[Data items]
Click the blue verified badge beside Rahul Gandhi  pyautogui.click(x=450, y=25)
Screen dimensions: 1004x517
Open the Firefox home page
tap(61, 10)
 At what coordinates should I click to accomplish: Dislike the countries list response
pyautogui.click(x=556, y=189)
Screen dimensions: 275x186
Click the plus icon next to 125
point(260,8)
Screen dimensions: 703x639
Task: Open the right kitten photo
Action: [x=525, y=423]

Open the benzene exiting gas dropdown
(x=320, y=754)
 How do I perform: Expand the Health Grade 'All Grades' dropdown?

▶ What is required
All lines from the one containing "At what coordinates" through the last line of the data, both included, are to be retyped exactly, and no other line belongs in the answer.

▶ Output below
 At what coordinates should I click to accomplish: Dislike the countries list response
pyautogui.click(x=556, y=189)
Screen dimensions: 275x186
Click the plus icon next to 125
point(260,8)
Screen dimensions: 703x639
Task: Open the right kitten photo
Action: [x=525, y=423]

Open the benzene exiting gas dropdown
(x=320, y=754)
 How do I perform: Expand the Health Grade 'All Grades' dropdown?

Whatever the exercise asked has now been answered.